_PROBLEM TO WORK ON:_ Gather each line containing the string "screenshot" from these entries.

_INFORMATION:_
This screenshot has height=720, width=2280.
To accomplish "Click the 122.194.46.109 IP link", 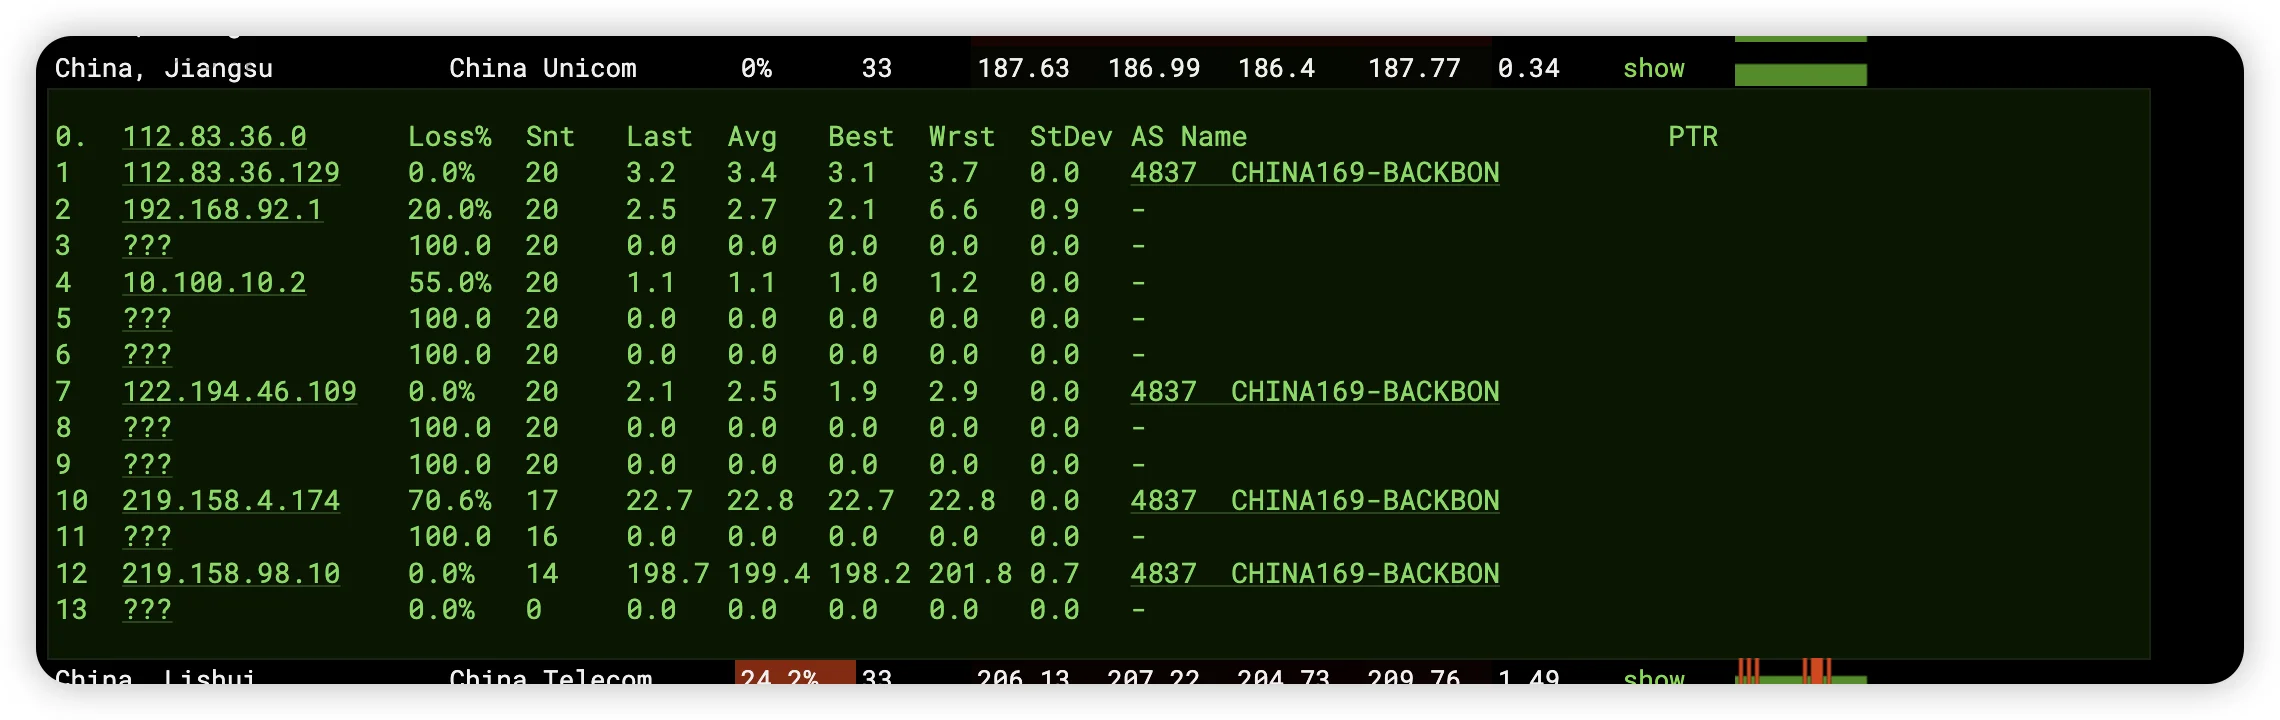I will 239,392.
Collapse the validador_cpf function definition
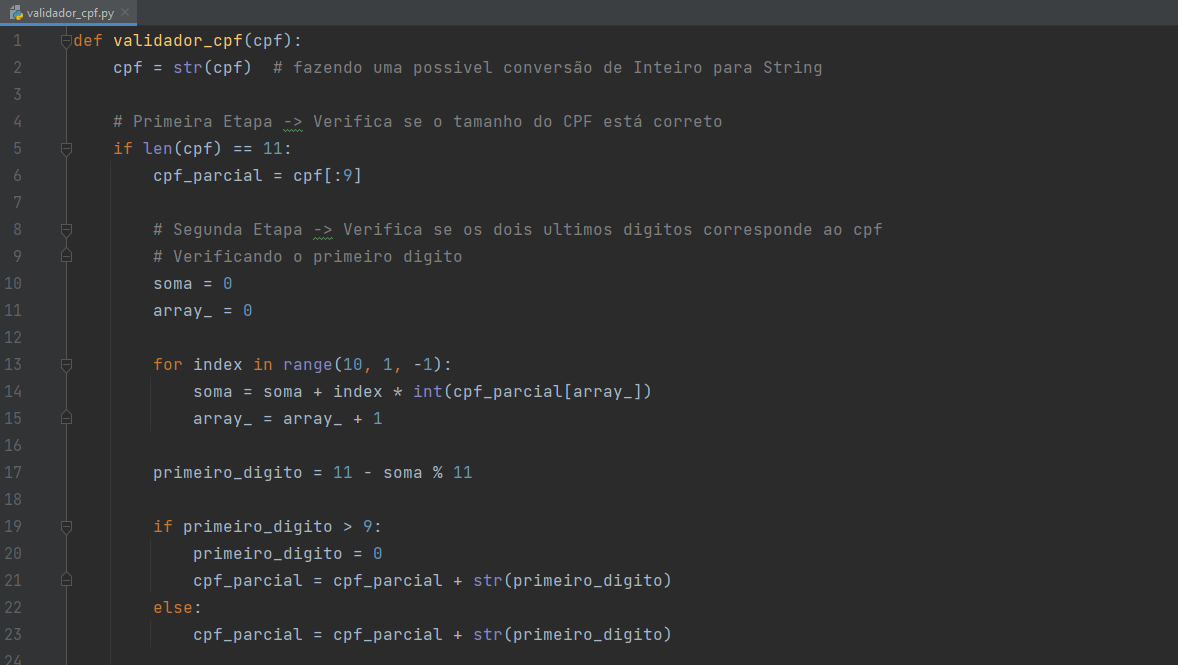Viewport: 1178px width, 665px height. pyautogui.click(x=66, y=40)
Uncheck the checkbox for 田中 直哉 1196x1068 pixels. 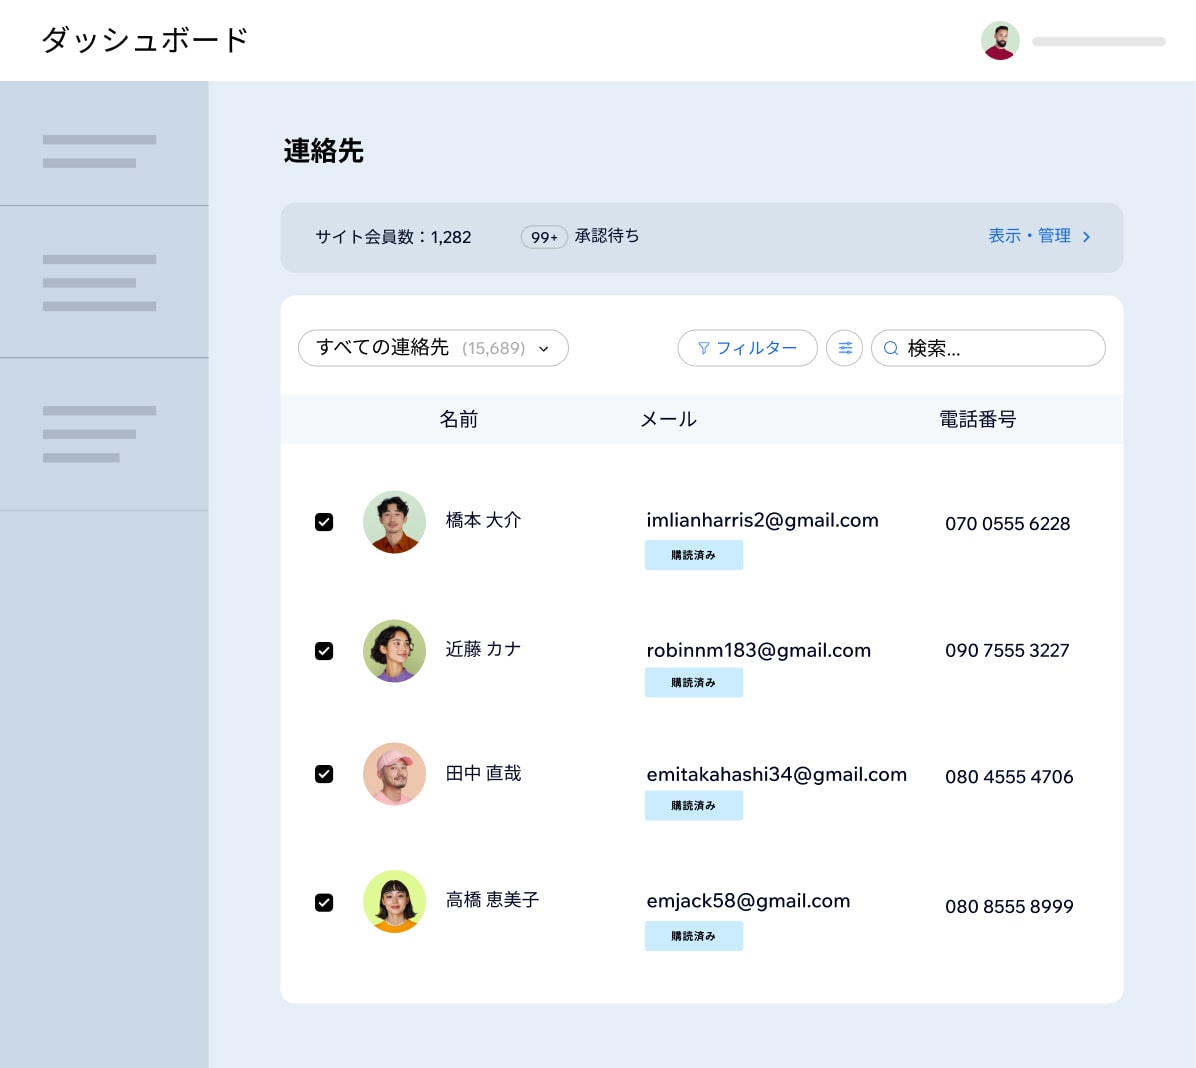[324, 773]
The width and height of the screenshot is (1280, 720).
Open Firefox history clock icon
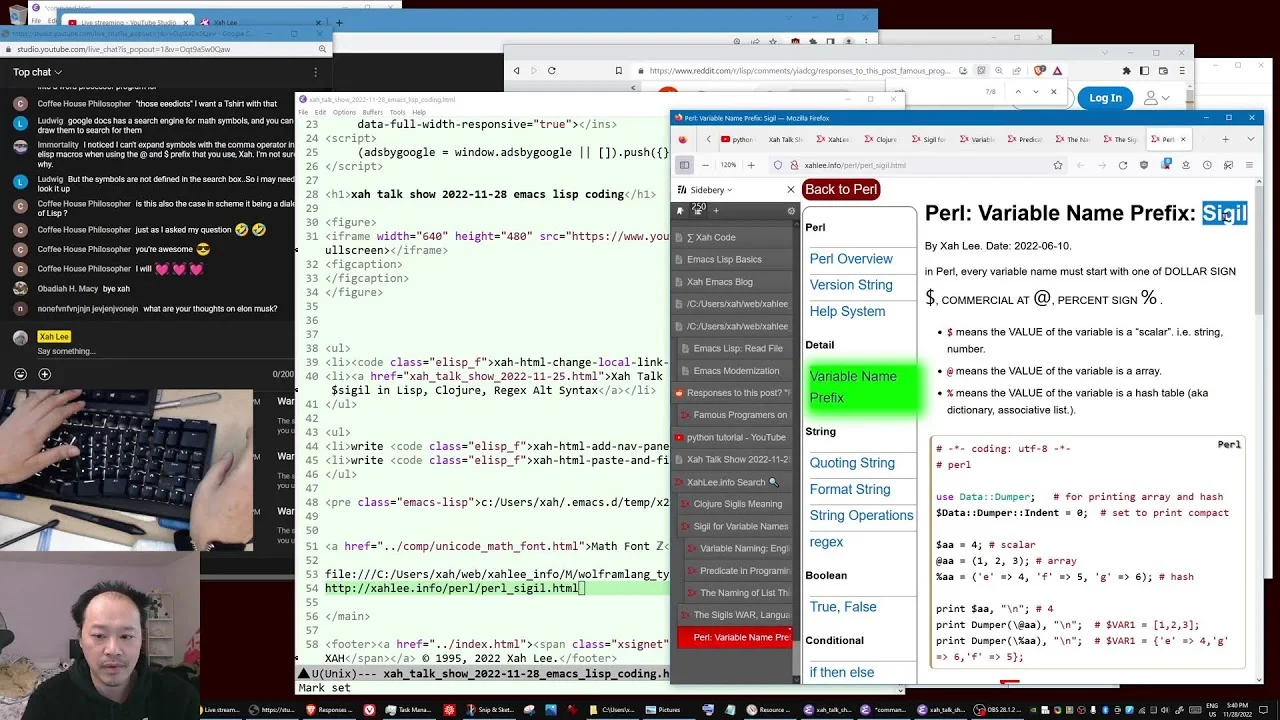pos(1207,165)
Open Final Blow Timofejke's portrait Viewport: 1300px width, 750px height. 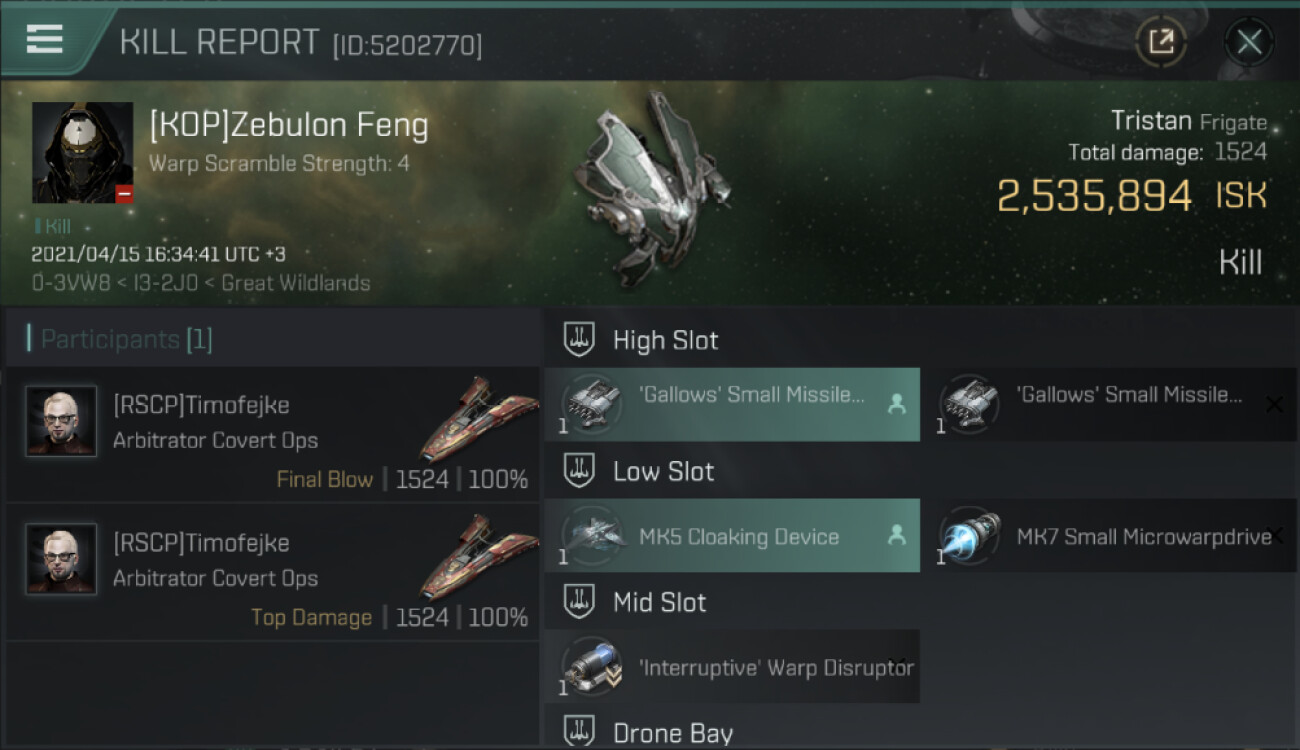(x=61, y=422)
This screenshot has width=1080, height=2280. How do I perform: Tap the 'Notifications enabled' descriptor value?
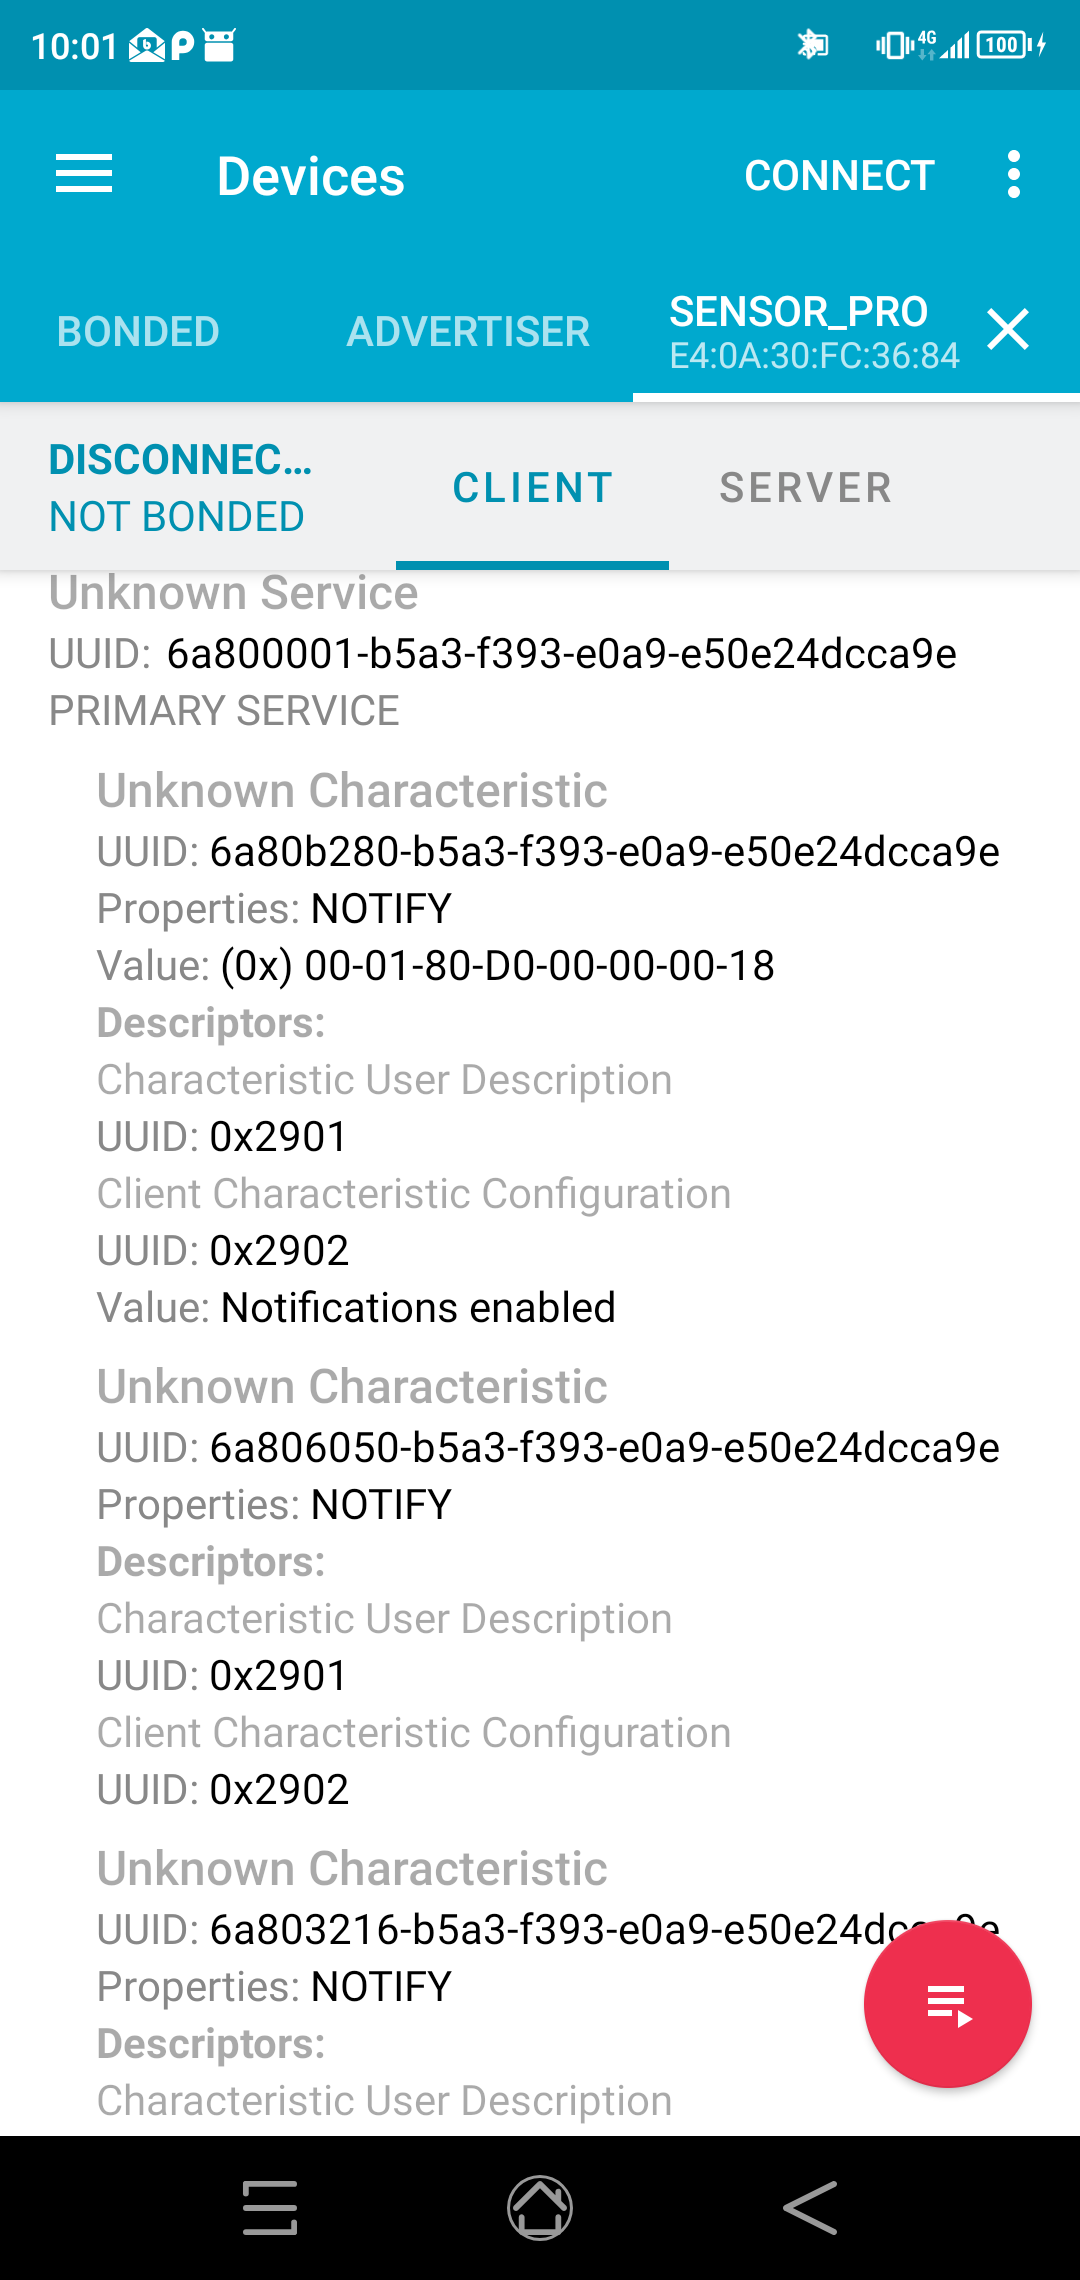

_SOLUTION TO THIS EXERCISE:_
This screenshot has height=720, width=2280.
The width and height of the screenshot is (1280, 720).
This screenshot has width=1080, height=2280. How do I perform: Tap the 'Notifications enabled' descriptor value?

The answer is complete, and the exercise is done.